A former Chief of Defence Staff, Gen. Alani Akinrinade, has said that restructuring is unavoidable and inevitable for Nigeria in the face of national consensus which has coalesced around the issue.
The former Chief of Army Staff from October 1979 to April 1980, therefore, called on the Federal Government to take immediate steps towards restructuring the country in the best interest of the citizenry.
Akinrinade expressed these positions on Monday in Yenagoa, the Bayelsa State capital, while delivering a lecture, titled, ‘Restructuring and the Dawn of a new Nigeria’ as part of the activities marking the sixth anniversary of Governor Seriake Dickson.
Proponents of restructuring, who formed a panel of discussants include, a former governor of Anambra State, Dr. Chukwuemeka Ezeife; President of the Arewa Youth Consultative Forum, Mr. Shettima Yerima; Spokesman for Afenifere, Yinka Odumakin; and the founding President, Nigeria Oral Literature Association, Prof. Godini Darah.
While stressing the need for state police, Akinrinade particularly urged President Muhammadu Buhari to initiate a bill to unbundle the overburdened centre by removing some of the items in the current Exclusive List.
“In the last few weeks, a national consensus seems to have coalesced around the issue.

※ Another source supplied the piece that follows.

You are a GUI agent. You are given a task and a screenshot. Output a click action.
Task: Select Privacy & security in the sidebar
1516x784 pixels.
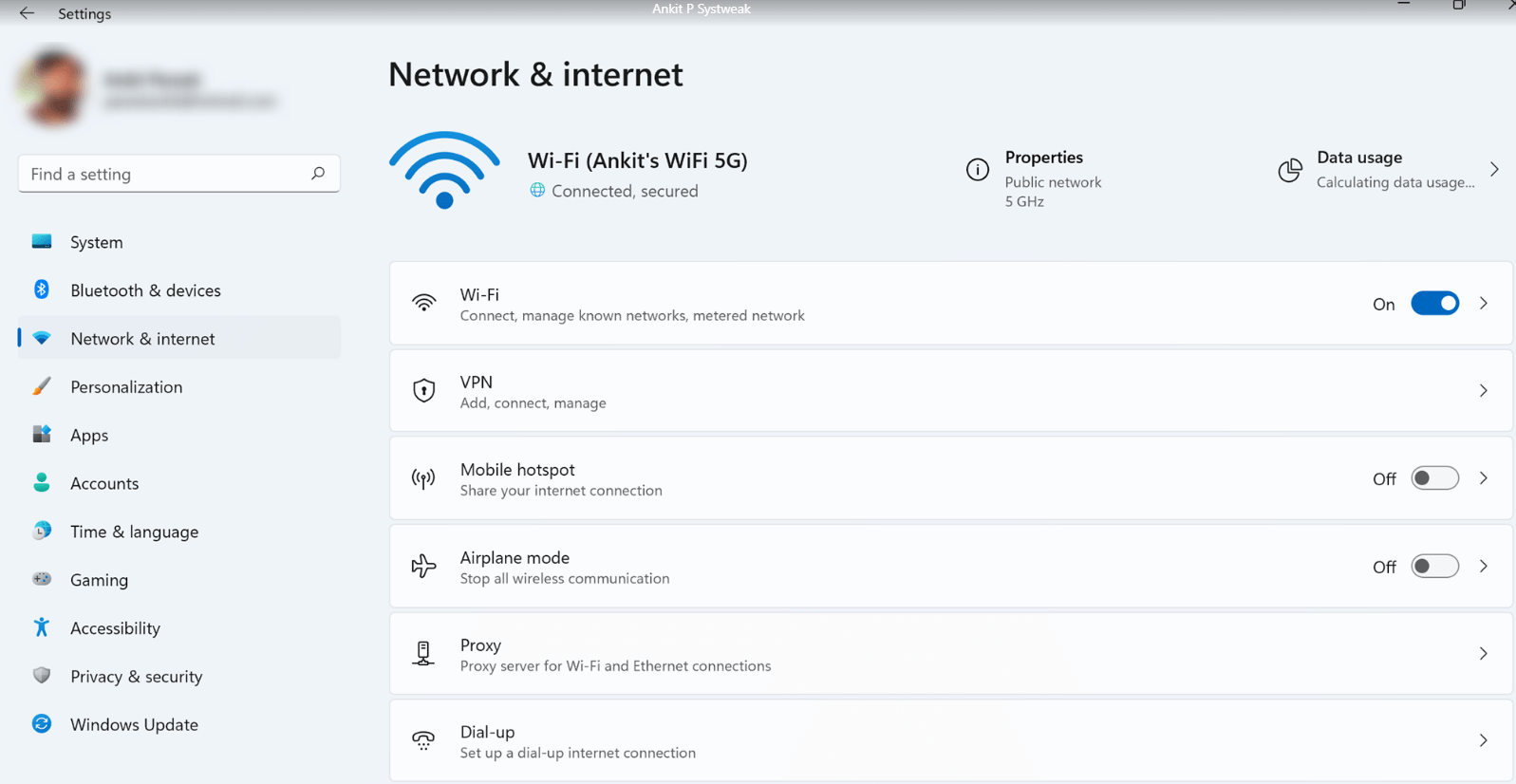[x=136, y=676]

Restructuring is unavoidable and inevitable for Nigeria. It is not a done deal yet; neither are the procedures and modus operandi cast in marble.

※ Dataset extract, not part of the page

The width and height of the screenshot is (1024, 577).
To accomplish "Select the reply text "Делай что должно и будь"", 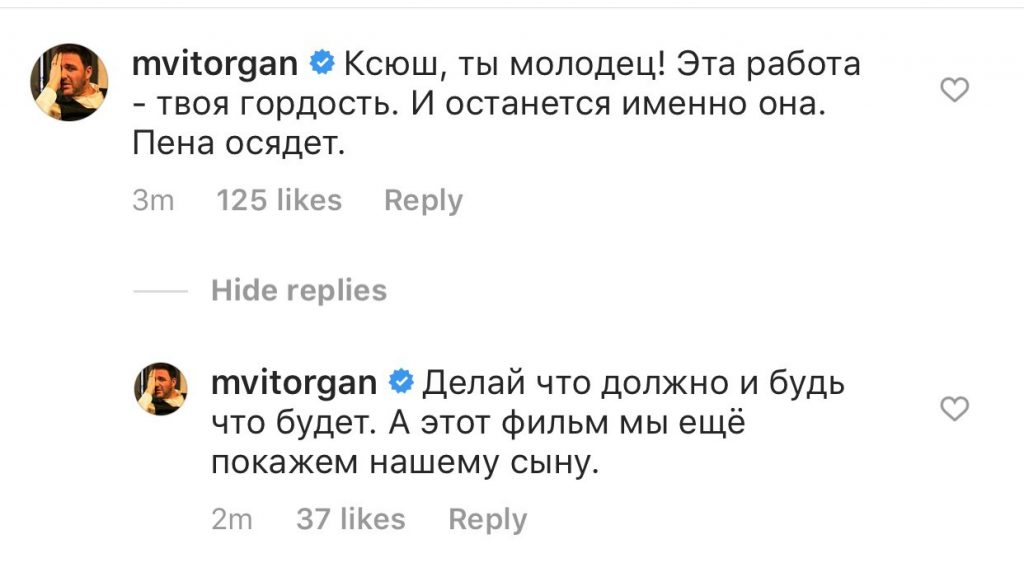I will (633, 383).
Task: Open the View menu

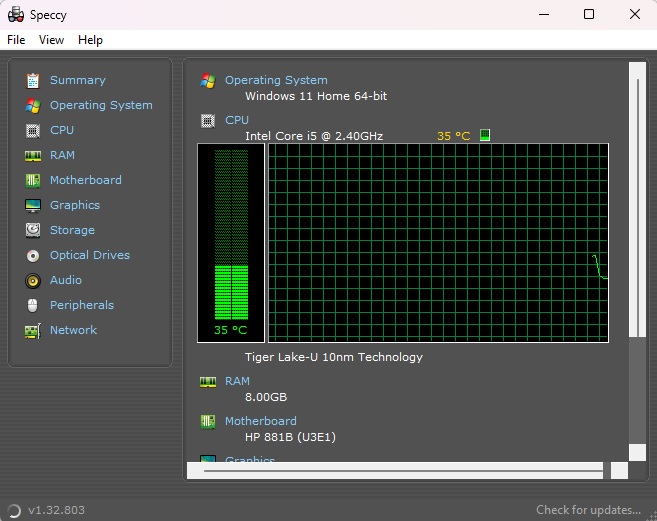Action: tap(51, 40)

“But with the All Progressives Congress committee on the subject turning in one of many of the cardinal imperatives of restructuring report with a bold approval and the Peoples Democratic Party buying substantially into the project through its legislative caucus, a new vista of bi-partisan cooperation has been opened.
“If we cast our mind to the recent battle for restructuring in Nigeria, we see all the rich ironies of history in slow motion. Four years ago as the battle for the restructuring of the nation raged unabated, then President Goodluck Jonathan convoked a National Political Conference with the express mandate to look at the grave political issues facing Nigeria and come up with an acceptable solution.

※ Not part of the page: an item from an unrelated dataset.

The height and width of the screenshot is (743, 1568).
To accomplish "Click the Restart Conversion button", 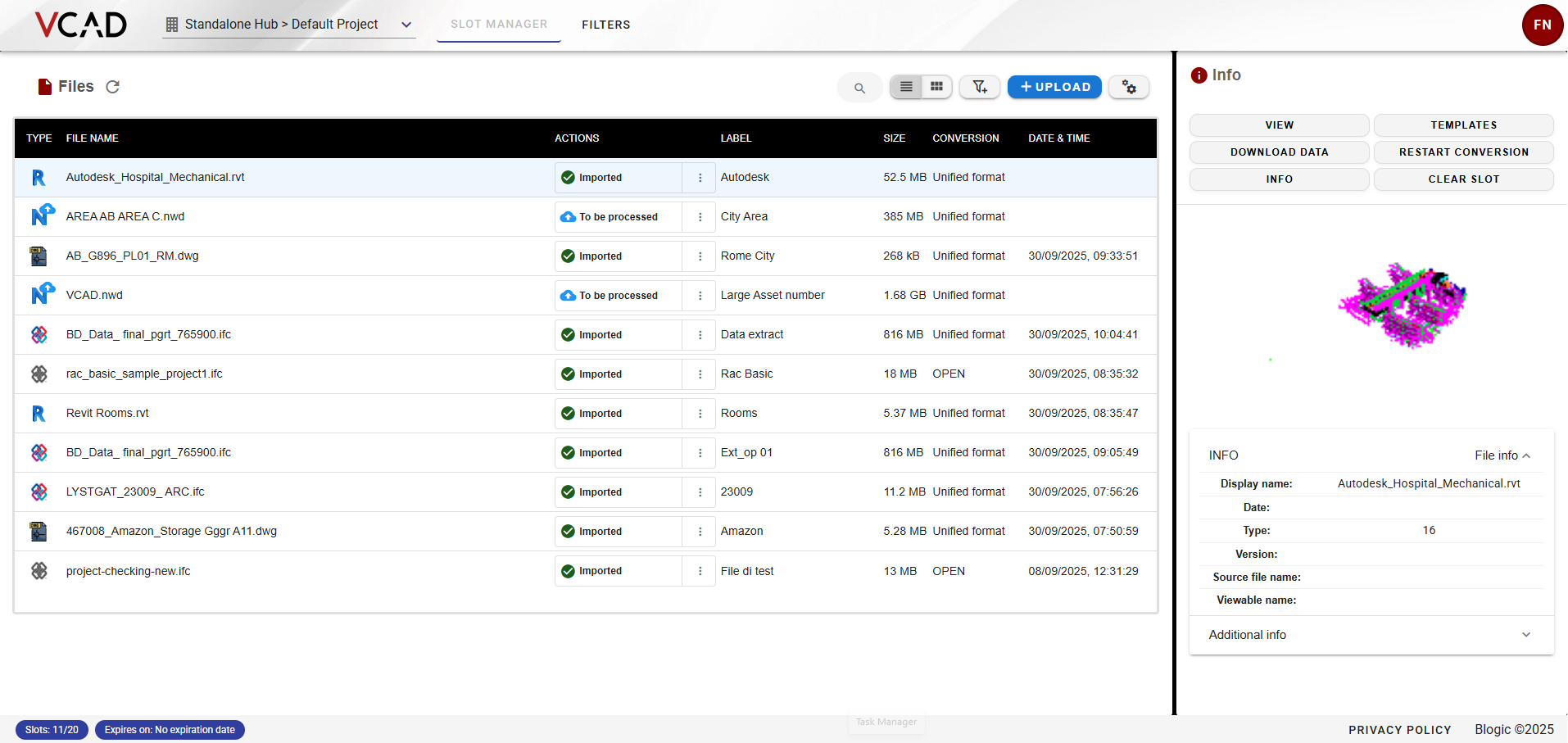I will coord(1463,152).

“Given the urgency of the situation, one would have thought that the convener would have acted with express resolve once the conference turned in its report. But for reasons best known to him, Jonathan delayed and prevaricated until he was defeated in a landmark presidential election, which for the first time in the history of the nation had the opposition winning by a landslide.
“In his own case, and as if the government is a radical discontinuum, President Muhammadu Buhari would have nothing to do with the conference report. In fact, it is on record that the former infantry officer went as far as to flatly assert that he would make sure that the report ended up in a permanent cooler – the archives. This was not just a case of benign indifference but active hostility.”
He recalled that the battle for restructuring had always been an intra-elite affair, noting that currently, the quest was assuming a popular dimension, reaching its highest decibel of hype and hysteria with the struggle for ethnic self-determination by the IPOB and other groups.
He said what began as a cry of marginalisation had morphed into a bitter separatist drive and called for a national referendum to determine the status of the union.
Akinrinade added, “The blunt fact remains that this renewed ethnic restiveness is a vote against centralised tyranny and inefficiency as well as the ethnicisation of the Presidency, which have become the hallmark of the Nigerian post-colonial state particularly in the Fourth Republic.
“Successful elections and the restriction of the military to the barracks have failed to resolve the National Question. In fact elections, including a historic regime change, have tended to exacerbate the regional and ethnic fault lines, opening the door to a resurgence of primordial sentiments and new centrifugal forces.”
Also speaking, Dickson reaffirmed his position that restructuring held the key to preserving the unity, stability and economic prosperity of the country.
Dickson said those championing the restructuring crusade were the true patriots of an egalitarian, just and fair Nigeria.
He called on all well-meaning Nigerians to support the restructuring movement towards actualising the Nigerian project.
He said, “Those in support of restructuring and constitutional amendment to address the imbalances in our nation are indeed believers in the Nigerian project and not the other way round.”
Also, Ezeife, Yerima, Odumakin and Darah, who formed the panel of discussants during the lecture, emphasised the need for more interactions amongst Nigerians particularly the northern people to assuage the fears and misconceptions surrounding the issue of restructuring.